>>>

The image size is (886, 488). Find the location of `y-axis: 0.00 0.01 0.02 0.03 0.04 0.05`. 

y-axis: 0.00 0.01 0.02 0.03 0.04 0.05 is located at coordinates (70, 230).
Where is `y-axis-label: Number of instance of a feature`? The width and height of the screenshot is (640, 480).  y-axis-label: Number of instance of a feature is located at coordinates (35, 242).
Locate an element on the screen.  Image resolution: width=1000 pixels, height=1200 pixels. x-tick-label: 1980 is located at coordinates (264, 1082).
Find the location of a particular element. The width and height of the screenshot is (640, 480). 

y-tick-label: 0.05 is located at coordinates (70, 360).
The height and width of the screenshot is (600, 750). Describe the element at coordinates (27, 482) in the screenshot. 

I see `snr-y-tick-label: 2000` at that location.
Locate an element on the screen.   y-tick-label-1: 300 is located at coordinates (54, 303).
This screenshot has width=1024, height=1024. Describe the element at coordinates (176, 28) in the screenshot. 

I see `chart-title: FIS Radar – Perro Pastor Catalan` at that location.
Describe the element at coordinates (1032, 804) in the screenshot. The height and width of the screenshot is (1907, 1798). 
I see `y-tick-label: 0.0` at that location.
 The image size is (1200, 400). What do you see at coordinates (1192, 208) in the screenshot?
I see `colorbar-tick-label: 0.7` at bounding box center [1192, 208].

<<<

▸ TASK BRIEF: Arrange the lines above into a numbered list, omitting any blank lines.

▸ EXERCISE RESULT:
1. The image size is (886, 488). Find the location of `y-axis: 0.00 0.01 0.02 0.03 0.04 0.05`. 
2. y-axis: 0.00 0.01 0.02 0.03 0.04 0.05 is located at coordinates (70, 230).
3. Where is `y-axis-label: Number of instance of a feature`? The width and height of the screenshot is (640, 480).  y-axis-label: Number of instance of a feature is located at coordinates (35, 242).
4. Locate an element on the screen.  Image resolution: width=1000 pixels, height=1200 pixels. x-tick-label: 1980 is located at coordinates (264, 1082).
5. Find the location of a particular element. The width and height of the screenshot is (640, 480). 
6. y-tick-label: 0.05 is located at coordinates (70, 360).
7. The height and width of the screenshot is (600, 750). Describe the element at coordinates (27, 482) in the screenshot. 
8. I see `snr-y-tick-label: 2000` at that location.
9. Locate an element on the screen.   y-tick-label-1: 300 is located at coordinates (54, 303).
10. This screenshot has width=1024, height=1024. Describe the element at coordinates (176, 28) in the screenshot. 
11. I see `chart-title: FIS Radar – Perro Pastor Catalan` at that location.
12. Describe the element at coordinates (1032, 804) in the screenshot. The height and width of the screenshot is (1907, 1798). 
13. I see `y-tick-label: 0.0` at that location.
14.  The image size is (1200, 400). What do you see at coordinates (1192, 208) in the screenshot?
15. I see `colorbar-tick-label: 0.7` at bounding box center [1192, 208].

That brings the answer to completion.